> What the exercise asks
Copy out every line of the material below word for word, with no changes.

> Given information

— BEGIN —

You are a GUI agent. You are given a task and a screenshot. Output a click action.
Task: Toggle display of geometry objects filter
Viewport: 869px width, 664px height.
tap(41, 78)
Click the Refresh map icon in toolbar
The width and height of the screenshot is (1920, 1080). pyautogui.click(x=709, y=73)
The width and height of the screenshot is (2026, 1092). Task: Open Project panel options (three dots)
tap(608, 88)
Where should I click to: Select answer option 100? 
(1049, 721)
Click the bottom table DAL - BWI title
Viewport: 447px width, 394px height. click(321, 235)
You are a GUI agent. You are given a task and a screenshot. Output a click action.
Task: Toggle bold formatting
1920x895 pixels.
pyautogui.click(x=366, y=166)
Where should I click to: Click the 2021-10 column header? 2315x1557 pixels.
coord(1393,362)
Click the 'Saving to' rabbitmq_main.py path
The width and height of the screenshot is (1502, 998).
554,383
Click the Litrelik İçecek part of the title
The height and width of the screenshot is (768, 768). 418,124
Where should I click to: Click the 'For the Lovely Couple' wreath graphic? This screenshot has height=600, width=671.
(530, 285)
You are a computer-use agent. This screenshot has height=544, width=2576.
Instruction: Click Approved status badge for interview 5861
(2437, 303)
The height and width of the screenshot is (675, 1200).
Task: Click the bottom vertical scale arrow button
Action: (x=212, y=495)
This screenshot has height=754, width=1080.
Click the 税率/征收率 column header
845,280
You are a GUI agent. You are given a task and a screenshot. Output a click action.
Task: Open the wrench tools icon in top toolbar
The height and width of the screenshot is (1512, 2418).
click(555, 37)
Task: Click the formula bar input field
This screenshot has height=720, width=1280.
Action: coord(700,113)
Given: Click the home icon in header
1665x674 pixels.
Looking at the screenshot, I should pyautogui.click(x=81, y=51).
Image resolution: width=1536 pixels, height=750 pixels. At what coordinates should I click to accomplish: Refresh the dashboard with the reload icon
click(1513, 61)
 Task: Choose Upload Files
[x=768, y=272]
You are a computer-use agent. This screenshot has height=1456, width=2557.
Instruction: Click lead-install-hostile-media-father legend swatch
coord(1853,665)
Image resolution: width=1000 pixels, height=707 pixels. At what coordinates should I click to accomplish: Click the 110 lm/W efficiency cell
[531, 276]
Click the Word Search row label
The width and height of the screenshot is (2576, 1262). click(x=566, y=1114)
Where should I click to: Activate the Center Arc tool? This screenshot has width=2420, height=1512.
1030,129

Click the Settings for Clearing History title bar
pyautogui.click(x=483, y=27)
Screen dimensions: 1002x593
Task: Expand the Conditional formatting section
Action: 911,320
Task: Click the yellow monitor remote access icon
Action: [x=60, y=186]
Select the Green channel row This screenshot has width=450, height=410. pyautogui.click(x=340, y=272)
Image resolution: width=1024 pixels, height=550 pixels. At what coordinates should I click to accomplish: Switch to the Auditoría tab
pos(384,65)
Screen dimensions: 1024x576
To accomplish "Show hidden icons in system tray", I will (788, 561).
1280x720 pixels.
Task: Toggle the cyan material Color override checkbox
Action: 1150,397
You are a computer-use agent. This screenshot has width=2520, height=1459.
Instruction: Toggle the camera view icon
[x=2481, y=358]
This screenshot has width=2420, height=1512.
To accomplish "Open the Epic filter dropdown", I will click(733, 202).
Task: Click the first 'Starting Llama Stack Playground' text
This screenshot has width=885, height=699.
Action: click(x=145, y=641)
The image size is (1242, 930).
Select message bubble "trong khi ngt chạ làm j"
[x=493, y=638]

— END —

> Answer to the problem
You are a GUI agent. You are given a task and a screenshot. Output a click action.
Task: Toggle display of geometry objects filter
Viewport: 869px width, 664px height.
tap(41, 78)
Click the Refresh map icon in toolbar
The width and height of the screenshot is (1920, 1080). pyautogui.click(x=709, y=73)
The width and height of the screenshot is (2026, 1092). Task: Open Project panel options (three dots)
tap(608, 88)
Where should I click to: Select answer option 100? 
(1049, 721)
Click the bottom table DAL - BWI title
Viewport: 447px width, 394px height. click(321, 235)
You are a GUI agent. You are given a task and a screenshot. Output a click action.
Task: Toggle bold formatting
1920x895 pixels.
pyautogui.click(x=366, y=166)
Where should I click to: Click the 2021-10 column header? 2315x1557 pixels.
coord(1393,362)
Click the 'Saving to' rabbitmq_main.py path
The width and height of the screenshot is (1502, 998).
554,383
Click the Litrelik İçecek part of the title
The height and width of the screenshot is (768, 768). 418,124
Where should I click to: Click the 'For the Lovely Couple' wreath graphic? This screenshot has height=600, width=671.
(530, 285)
You are a computer-use agent. This screenshot has height=544, width=2576.
Instruction: Click Approved status badge for interview 5861
(2437, 303)
The height and width of the screenshot is (675, 1200).
Task: Click the bottom vertical scale arrow button
Action: (x=212, y=495)
This screenshot has height=754, width=1080.
Click the 税率/征收率 column header
845,280
You are a GUI agent. You are given a task and a screenshot. Output a click action.
Task: Open the wrench tools icon in top toolbar
The height and width of the screenshot is (1512, 2418).
click(555, 37)
Task: Click the formula bar input field
This screenshot has height=720, width=1280.
Action: coord(700,113)
Given: Click the home icon in header
1665x674 pixels.
Looking at the screenshot, I should pyautogui.click(x=81, y=51).
Image resolution: width=1536 pixels, height=750 pixels. At what coordinates should I click to accomplish: Refresh the dashboard with the reload icon
click(1513, 61)
 Task: Choose Upload Files
[x=768, y=272]
You are a computer-use agent. This screenshot has height=1456, width=2557.
Instruction: Click lead-install-hostile-media-father legend swatch
coord(1853,665)
Image resolution: width=1000 pixels, height=707 pixels. At what coordinates should I click to accomplish: Click the 110 lm/W efficiency cell
[531, 276]
Click the Word Search row label
The width and height of the screenshot is (2576, 1262). click(x=566, y=1114)
Where should I click to: Activate the Center Arc tool? This screenshot has width=2420, height=1512.
1030,129

Click the Settings for Clearing History title bar
pyautogui.click(x=483, y=27)
Screen dimensions: 1002x593
Task: Expand the Conditional formatting section
Action: 911,320
Task: Click the yellow monitor remote access icon
Action: [x=60, y=186]
Select the Green channel row This screenshot has width=450, height=410. pyautogui.click(x=340, y=272)
Image resolution: width=1024 pixels, height=550 pixels. At what coordinates should I click to accomplish: Switch to the Auditoría tab
pos(384,65)
Screen dimensions: 1024x576
To accomplish "Show hidden icons in system tray", I will (788, 561).
1280x720 pixels.
Task: Toggle the cyan material Color override checkbox
Action: 1150,397
You are a computer-use agent. This screenshot has width=2520, height=1459.
Instruction: Toggle the camera view icon
[x=2481, y=358]
This screenshot has width=2420, height=1512.
To accomplish "Open the Epic filter dropdown", I will click(733, 202).
Task: Click the first 'Starting Llama Stack Playground' text
This screenshot has width=885, height=699.
Action: click(x=145, y=641)
The image size is (1242, 930).
Select message bubble "trong khi ngt chạ làm j"
[x=493, y=638]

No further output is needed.